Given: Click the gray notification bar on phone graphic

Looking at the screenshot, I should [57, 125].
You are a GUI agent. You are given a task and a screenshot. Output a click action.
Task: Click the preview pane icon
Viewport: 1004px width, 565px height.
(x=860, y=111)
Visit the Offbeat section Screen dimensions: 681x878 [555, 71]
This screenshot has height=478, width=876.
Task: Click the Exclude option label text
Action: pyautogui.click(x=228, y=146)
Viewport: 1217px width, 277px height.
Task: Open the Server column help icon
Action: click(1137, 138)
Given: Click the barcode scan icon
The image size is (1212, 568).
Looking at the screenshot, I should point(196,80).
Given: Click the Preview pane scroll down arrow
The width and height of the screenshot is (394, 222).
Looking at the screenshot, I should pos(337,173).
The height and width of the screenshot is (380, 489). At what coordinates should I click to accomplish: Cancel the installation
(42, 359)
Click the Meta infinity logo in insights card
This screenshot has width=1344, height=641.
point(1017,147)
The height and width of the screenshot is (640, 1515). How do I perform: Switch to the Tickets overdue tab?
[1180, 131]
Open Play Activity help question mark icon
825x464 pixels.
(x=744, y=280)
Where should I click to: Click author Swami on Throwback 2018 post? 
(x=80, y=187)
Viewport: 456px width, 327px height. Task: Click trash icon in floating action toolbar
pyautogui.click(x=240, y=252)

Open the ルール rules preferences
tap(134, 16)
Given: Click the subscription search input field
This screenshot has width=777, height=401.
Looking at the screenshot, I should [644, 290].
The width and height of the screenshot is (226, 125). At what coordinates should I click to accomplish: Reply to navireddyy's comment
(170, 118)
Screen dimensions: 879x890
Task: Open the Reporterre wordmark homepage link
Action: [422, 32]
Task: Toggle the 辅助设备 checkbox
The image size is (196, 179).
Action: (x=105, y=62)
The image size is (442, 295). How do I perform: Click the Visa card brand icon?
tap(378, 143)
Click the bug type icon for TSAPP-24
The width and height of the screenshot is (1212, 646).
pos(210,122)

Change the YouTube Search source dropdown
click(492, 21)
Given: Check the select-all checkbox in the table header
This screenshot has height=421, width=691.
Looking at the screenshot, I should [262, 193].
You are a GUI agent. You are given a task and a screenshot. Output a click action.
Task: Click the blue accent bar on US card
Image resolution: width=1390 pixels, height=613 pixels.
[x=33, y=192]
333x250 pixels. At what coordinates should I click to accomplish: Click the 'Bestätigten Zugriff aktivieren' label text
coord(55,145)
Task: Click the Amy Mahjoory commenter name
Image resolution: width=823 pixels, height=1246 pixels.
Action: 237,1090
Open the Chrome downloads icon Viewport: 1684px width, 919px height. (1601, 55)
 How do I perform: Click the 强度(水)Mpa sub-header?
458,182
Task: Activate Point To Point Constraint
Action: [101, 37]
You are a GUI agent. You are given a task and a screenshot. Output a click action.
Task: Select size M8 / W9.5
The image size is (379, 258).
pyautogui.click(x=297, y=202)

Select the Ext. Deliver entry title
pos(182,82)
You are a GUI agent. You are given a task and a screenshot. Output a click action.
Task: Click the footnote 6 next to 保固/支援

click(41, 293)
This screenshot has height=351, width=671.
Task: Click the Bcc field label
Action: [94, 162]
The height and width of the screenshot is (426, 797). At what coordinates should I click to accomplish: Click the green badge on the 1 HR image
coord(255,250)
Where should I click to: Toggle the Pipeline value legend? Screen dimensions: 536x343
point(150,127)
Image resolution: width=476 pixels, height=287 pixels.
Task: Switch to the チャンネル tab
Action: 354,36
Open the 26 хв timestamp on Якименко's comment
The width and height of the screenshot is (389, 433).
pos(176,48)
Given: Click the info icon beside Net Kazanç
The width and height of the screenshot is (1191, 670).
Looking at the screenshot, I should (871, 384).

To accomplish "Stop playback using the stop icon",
# # # # #
Reproduce the listing above precisely.

THE COMPLETED TASK
Given: Click the gray notification bar on phone graphic

Looking at the screenshot, I should [57, 125].
You are a GUI agent. You are given a task and a screenshot. Output a click action.
Task: Click the preview pane icon
Viewport: 1004px width, 565px height.
(x=860, y=111)
Visit the Offbeat section Screen dimensions: 681x878 [555, 71]
This screenshot has height=478, width=876.
Task: Click the Exclude option label text
Action: pyautogui.click(x=228, y=146)
Viewport: 1217px width, 277px height.
Task: Open the Server column help icon
Action: click(1137, 138)
Given: Click the barcode scan icon
The image size is (1212, 568).
Looking at the screenshot, I should point(196,80).
Given: Click the Preview pane scroll down arrow
The width and height of the screenshot is (394, 222).
Looking at the screenshot, I should pos(337,173).
The height and width of the screenshot is (380, 489). At what coordinates should I click to accomplish: Cancel the installation
(42, 359)
Click the Meta infinity logo in insights card
This screenshot has width=1344, height=641.
point(1017,147)
The height and width of the screenshot is (640, 1515). How do I perform: Switch to the Tickets overdue tab?
[1180, 131]
Open Play Activity help question mark icon
825x464 pixels.
(x=744, y=280)
Where should I click to: Click author Swami on Throwback 2018 post? 
(x=80, y=187)
Viewport: 456px width, 327px height. Task: Click trash icon in floating action toolbar
pyautogui.click(x=240, y=252)

Open the ルール rules preferences
tap(134, 16)
Given: Click the subscription search input field
This screenshot has width=777, height=401.
Looking at the screenshot, I should [644, 290].
The width and height of the screenshot is (226, 125). At what coordinates should I click to accomplish: Reply to navireddyy's comment
(170, 118)
Screen dimensions: 879x890
Task: Open the Reporterre wordmark homepage link
Action: [422, 32]
Task: Toggle the 辅助设备 checkbox
The image size is (196, 179).
Action: (x=105, y=62)
The image size is (442, 295). How do I perform: Click the Visa card brand icon?
tap(378, 143)
Click the bug type icon for TSAPP-24
The width and height of the screenshot is (1212, 646).
pos(210,122)

Change the YouTube Search source dropdown
click(492, 21)
Given: Check the select-all checkbox in the table header
This screenshot has height=421, width=691.
Looking at the screenshot, I should [262, 193].
You are a GUI agent. You are given a task and a screenshot. Output a click action.
Task: Click the blue accent bar on US card
Image resolution: width=1390 pixels, height=613 pixels.
[x=33, y=192]
333x250 pixels. At what coordinates should I click to accomplish: Click the 'Bestätigten Zugriff aktivieren' label text
coord(55,145)
Task: Click the Amy Mahjoory commenter name
Image resolution: width=823 pixels, height=1246 pixels.
Action: 237,1090
Open the Chrome downloads icon Viewport: 1684px width, 919px height. (1601, 55)
 How do I perform: Click the 强度(水)Mpa sub-header?
458,182
Task: Activate Point To Point Constraint
Action: [101, 37]
You are a GUI agent. You are given a task and a screenshot. Output a click action.
Task: Select size M8 / W9.5
The image size is (379, 258).
pyautogui.click(x=297, y=202)

Select the Ext. Deliver entry title
pos(182,82)
You are a GUI agent. You are given a task and a screenshot. Output a click action.
Task: Click the footnote 6 next to 保固/支援

click(41, 293)
This screenshot has height=351, width=671.
Task: Click the Bcc field label
Action: [94, 162]
The height and width of the screenshot is (426, 797). At what coordinates should I click to accomplish: Click the green badge on the 1 HR image
coord(255,250)
Where should I click to: Toggle the Pipeline value legend? Screen dimensions: 536x343
point(150,127)
Image resolution: width=476 pixels, height=287 pixels.
Task: Switch to the チャンネル tab
Action: 354,36
Open the 26 хв timestamp on Якименко's comment
The width and height of the screenshot is (389, 433).
pos(176,48)
Given: Click the info icon beside Net Kazanç
The width and height of the screenshot is (1191, 670).
Looking at the screenshot, I should (871, 384).

To accomplish "Stop playback using the stop icon",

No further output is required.